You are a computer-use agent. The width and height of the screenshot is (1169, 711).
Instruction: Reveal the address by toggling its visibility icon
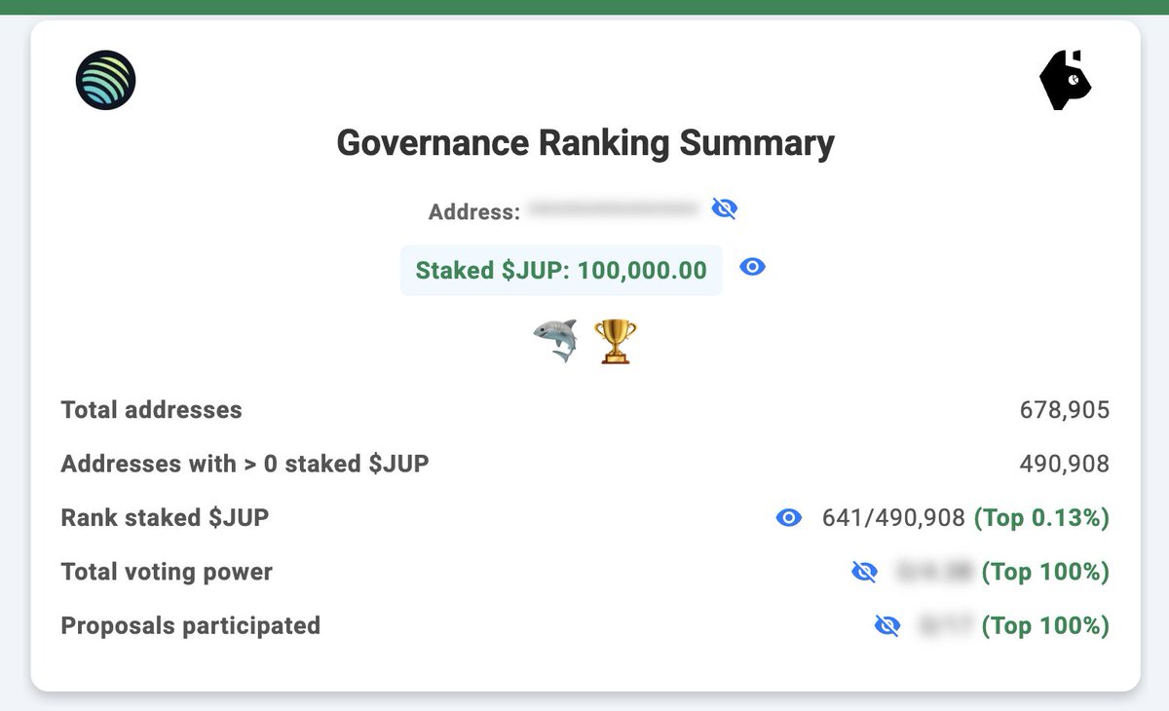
* * *
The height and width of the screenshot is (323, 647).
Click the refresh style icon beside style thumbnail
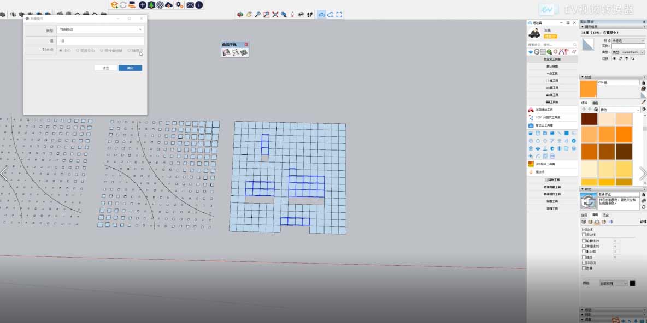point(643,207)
---
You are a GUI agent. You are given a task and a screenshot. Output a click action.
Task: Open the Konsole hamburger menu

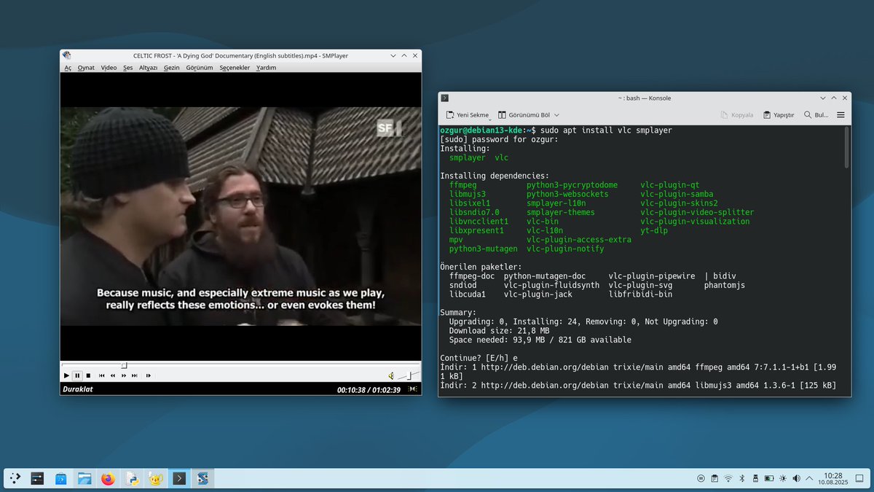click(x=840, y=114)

WORK ORDER: Taking the records above as a whole, work out how many of their lines hold the word "agent". The reply should be that number alone.

ANSWER TO THIS EXERCISE: 2